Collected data

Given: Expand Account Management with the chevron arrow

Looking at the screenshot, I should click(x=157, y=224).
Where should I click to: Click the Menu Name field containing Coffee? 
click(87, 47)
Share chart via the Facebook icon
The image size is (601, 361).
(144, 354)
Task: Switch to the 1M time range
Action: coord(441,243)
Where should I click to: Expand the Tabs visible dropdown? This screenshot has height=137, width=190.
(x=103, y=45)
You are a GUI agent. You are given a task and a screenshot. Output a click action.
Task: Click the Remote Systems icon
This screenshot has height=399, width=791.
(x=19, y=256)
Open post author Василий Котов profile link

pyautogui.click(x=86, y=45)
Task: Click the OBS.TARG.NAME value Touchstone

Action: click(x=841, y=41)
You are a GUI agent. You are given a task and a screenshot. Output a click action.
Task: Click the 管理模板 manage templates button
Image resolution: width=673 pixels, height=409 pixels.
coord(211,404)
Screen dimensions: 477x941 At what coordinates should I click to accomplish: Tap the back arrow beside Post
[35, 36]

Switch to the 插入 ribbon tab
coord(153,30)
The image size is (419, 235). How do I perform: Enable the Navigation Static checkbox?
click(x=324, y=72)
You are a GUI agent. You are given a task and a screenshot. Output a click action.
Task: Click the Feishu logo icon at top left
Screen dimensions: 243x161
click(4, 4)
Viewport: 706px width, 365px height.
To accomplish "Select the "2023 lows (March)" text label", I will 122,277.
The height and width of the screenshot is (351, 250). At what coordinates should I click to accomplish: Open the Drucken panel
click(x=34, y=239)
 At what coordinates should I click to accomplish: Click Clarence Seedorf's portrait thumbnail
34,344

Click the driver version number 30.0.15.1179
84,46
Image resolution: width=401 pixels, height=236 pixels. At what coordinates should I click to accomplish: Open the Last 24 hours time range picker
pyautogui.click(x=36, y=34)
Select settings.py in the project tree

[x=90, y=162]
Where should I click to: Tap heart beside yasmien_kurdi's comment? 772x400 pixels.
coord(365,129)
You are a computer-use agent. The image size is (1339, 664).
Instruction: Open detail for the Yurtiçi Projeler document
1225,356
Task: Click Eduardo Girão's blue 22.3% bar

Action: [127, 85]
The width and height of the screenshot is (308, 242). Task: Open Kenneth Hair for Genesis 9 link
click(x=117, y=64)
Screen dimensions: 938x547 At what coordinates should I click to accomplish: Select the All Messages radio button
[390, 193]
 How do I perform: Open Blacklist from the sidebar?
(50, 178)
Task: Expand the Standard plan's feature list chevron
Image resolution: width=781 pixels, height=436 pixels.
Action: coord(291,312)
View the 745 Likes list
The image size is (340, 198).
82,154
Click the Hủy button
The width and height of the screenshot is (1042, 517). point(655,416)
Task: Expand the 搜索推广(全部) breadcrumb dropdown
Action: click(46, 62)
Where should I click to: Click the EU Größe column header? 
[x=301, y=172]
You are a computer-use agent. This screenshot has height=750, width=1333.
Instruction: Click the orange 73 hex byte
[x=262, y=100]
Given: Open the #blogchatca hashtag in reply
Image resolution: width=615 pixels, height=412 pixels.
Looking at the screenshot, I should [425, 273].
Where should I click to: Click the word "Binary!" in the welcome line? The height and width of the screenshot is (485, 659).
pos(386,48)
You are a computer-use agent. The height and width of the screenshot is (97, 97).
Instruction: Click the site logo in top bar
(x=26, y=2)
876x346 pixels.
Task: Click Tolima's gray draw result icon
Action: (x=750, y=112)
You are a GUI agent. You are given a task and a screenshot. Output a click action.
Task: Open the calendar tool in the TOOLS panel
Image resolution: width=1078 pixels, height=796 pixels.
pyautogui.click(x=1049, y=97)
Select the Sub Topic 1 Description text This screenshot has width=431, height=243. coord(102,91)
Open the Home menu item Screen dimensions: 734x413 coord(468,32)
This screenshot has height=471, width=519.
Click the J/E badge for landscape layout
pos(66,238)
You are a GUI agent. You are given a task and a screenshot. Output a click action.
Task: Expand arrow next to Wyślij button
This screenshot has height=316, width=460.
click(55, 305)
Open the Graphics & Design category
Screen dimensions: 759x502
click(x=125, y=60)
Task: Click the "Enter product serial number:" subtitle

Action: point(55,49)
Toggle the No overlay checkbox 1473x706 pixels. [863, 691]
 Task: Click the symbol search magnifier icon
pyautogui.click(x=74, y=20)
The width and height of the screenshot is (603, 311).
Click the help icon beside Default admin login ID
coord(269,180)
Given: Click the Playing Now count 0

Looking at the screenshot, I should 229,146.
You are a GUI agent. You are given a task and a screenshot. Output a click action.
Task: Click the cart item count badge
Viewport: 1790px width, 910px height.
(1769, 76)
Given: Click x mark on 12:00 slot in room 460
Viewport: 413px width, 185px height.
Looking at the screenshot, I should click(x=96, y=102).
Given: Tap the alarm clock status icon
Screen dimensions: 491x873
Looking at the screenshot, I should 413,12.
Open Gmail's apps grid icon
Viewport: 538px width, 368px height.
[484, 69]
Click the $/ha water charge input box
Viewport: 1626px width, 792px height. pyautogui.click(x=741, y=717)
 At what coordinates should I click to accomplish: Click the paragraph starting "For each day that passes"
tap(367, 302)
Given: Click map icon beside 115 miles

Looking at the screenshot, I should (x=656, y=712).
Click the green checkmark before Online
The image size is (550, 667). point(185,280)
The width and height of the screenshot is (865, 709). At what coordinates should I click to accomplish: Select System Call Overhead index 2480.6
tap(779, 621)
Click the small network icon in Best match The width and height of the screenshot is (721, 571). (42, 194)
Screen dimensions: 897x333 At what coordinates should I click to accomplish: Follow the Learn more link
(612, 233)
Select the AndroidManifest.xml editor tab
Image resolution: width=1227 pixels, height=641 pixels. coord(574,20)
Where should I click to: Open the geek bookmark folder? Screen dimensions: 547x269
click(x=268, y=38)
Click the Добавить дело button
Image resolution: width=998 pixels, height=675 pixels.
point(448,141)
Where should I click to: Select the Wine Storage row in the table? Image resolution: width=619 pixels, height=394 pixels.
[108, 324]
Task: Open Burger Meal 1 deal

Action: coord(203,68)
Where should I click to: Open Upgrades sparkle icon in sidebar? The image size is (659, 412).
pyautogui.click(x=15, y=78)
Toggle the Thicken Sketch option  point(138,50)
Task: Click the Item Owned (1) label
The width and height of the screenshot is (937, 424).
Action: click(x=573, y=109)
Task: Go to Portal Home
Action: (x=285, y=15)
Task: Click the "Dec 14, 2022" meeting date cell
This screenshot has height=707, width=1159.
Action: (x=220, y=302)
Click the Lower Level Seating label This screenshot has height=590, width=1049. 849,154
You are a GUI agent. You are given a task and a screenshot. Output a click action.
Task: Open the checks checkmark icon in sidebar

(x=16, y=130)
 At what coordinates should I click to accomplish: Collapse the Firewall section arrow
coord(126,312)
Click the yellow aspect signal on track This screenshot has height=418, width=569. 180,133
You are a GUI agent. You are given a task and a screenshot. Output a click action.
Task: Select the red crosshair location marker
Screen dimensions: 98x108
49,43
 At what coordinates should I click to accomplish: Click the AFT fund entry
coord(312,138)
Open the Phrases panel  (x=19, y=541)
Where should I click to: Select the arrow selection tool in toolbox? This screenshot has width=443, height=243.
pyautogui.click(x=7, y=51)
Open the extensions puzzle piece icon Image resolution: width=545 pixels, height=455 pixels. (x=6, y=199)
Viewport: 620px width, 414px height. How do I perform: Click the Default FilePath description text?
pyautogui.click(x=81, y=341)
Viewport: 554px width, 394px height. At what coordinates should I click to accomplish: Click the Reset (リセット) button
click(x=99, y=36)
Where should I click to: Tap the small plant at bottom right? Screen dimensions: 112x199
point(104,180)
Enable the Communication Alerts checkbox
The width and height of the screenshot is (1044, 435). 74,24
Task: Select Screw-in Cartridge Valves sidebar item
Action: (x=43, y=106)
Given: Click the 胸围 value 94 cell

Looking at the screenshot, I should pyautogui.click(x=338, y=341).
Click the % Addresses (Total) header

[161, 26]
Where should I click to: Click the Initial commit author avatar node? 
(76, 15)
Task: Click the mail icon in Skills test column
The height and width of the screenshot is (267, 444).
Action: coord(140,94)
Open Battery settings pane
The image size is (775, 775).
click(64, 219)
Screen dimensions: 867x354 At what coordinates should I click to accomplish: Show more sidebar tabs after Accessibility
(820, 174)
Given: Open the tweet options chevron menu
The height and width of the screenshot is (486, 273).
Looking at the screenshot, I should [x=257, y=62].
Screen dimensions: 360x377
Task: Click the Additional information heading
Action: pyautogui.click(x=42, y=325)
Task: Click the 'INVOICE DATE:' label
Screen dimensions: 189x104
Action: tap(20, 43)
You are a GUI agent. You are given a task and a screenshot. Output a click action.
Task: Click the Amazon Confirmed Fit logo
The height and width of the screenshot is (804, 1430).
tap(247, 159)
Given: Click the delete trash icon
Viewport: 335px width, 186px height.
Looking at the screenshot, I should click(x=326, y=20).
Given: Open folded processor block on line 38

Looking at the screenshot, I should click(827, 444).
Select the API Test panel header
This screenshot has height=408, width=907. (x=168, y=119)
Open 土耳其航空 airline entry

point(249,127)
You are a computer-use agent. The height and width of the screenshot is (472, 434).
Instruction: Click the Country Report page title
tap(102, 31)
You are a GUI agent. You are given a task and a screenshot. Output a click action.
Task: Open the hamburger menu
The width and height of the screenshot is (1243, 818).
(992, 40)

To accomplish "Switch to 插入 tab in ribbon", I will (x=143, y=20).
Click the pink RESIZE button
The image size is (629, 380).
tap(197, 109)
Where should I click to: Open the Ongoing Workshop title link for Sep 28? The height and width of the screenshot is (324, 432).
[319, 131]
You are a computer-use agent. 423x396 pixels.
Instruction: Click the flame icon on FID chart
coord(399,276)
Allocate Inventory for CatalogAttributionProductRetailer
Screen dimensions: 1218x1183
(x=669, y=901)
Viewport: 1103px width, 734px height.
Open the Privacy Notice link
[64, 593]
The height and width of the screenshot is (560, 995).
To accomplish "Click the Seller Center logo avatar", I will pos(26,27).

*Exercise aim*. Repeat only the lines above, from the first line of the entries through the line that contains "Task: Click the Remote Systems icon", including both ends.

*Exercise result*.
Given: Expand Account Management with the chevron arrow

Looking at the screenshot, I should click(x=157, y=224).
Where should I click to: Click the Menu Name field containing Coffee? 
click(87, 47)
Share chart via the Facebook icon
The image size is (601, 361).
(144, 354)
Task: Switch to the 1M time range
Action: coord(441,243)
Where should I click to: Expand the Tabs visible dropdown? This screenshot has height=137, width=190.
(x=103, y=45)
You are a GUI agent. You are given a task and a screenshot. Output a click action.
Task: Click the Remote Systems icon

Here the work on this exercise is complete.